This one has been cooking for a while, and comes out of some work I did for FFA and from a document of my friend Gilles I blogged before, and my own work triying to help countries to comply with what the big brothers want…
Presently there are two unilateral schemes (Unilateral as other nations have no choice in the matter) that apply to international trade in the FFA membership: the European Union Catch Certification Scheme (EU CCS) and the United States Seafood Import Monitoring Programme (US SIMP).
The fact that two of the world’s largest seafood markets have moved towards substantially different designs for unilateral trade measures to address the same problem indicates that there is a real risk of a proliferation of non-harmonised unilateral trade instruments to combat IUU fishing.
For fishers and supply chain actors that currently, or may seek to in the future, sell to or process catch for both the EU and the US, the costs of complying with two different systems are likely to be considerable.
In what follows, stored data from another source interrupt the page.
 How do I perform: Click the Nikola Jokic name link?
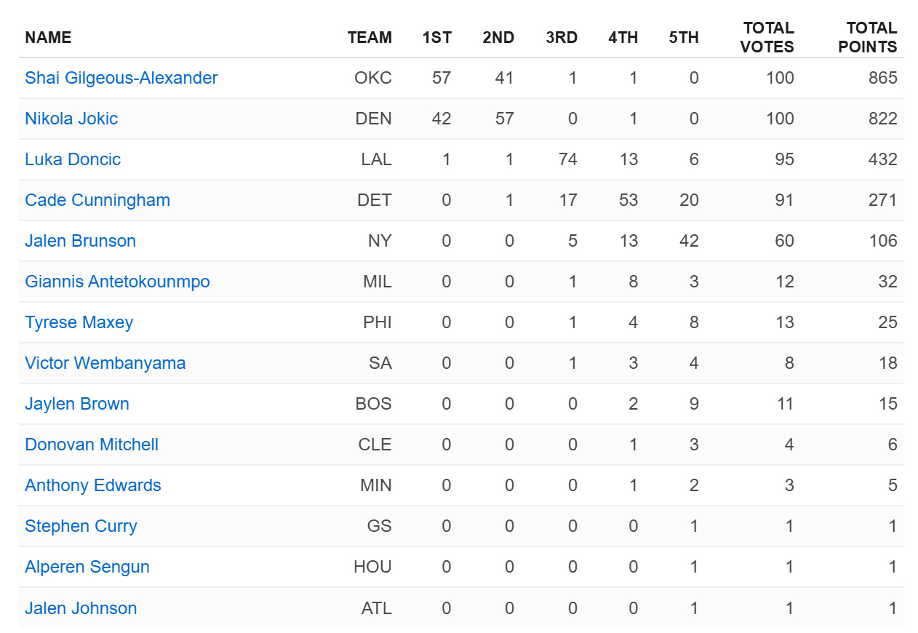[71, 119]
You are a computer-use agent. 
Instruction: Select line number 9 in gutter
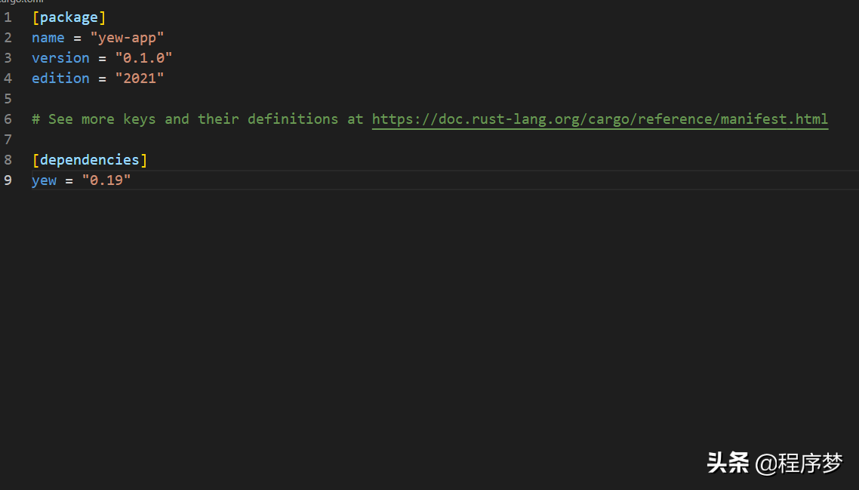(x=8, y=180)
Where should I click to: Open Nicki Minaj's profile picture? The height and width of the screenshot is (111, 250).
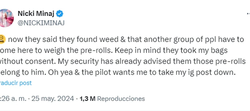coord(7,18)
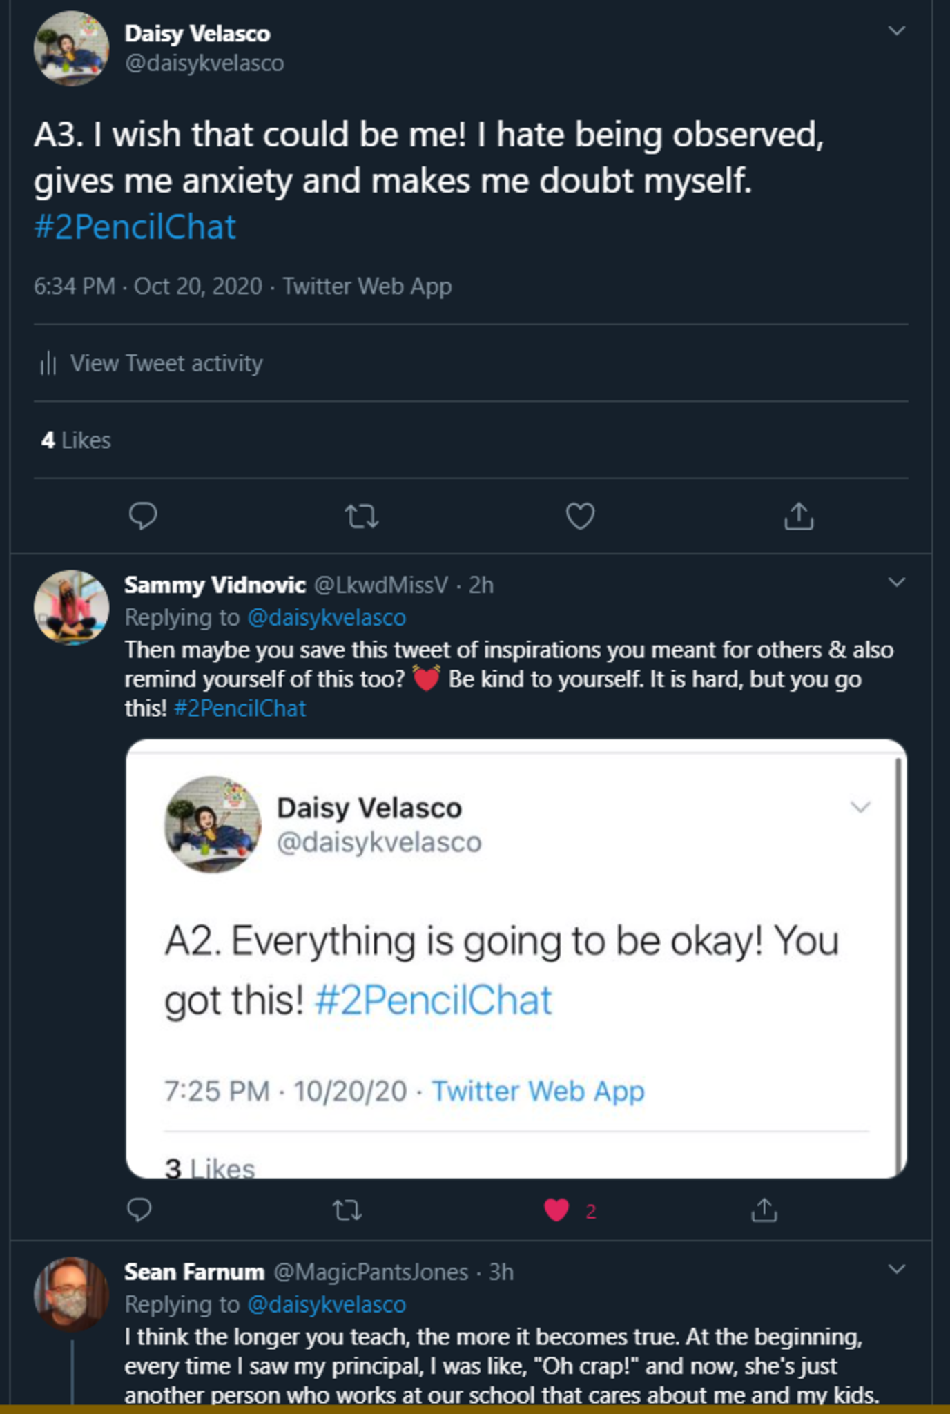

In addition to the immediate costs of developing and operating different systems, the lack of coherence between them could lead to fisheries trade being diverted between the two, or to less demanding third markets.
An explanation of the requirements and characteristics of these two unilateral schemes is included in the following sections.
Modus operandi of the EU CCS
The EU IUU Regulation consists of a law (EC 1005/2008) passed in 2008, and an implementing regulation (EC 1010/2009) adopted in 2009. Both texts define a new legal EU regime to bar products derived from IUU fishing from entering the EU market. In its preamble, EC 1005/2008 states that this initiative is meant to respond to the tenets of the IPOA-IUU. The regulation consists of a Catch Documentation Scheme (CDS) requirement for all imports of marine fish into the EU and a separate, but related, rule involving the possible restriction of fisheries imports from countries identified as having unsatisfactory control of IUU fishing by their flag vessels, the so called “yellow and red cards”.
The EU IUU Regulation’s CCS covers wild caught marine harvests—with some exceptions, such as molluscs—which are landed or imported into the EU, and which have originated from non-EU flag vessels. All products must be certified to be of legal origin, regardless of whether they are sourced from fisheries known to be affected by major IUU problems or not.
The regulation requires flag states to issue catch certificates (CCs) for catch harvested by their vessels that is to be exported to the EU. Flag states must notify a competent authority (CA) validating catch certificates to the EC, which is formally approved or rejected. Only countries with a formally approved competent authority may export to the EU.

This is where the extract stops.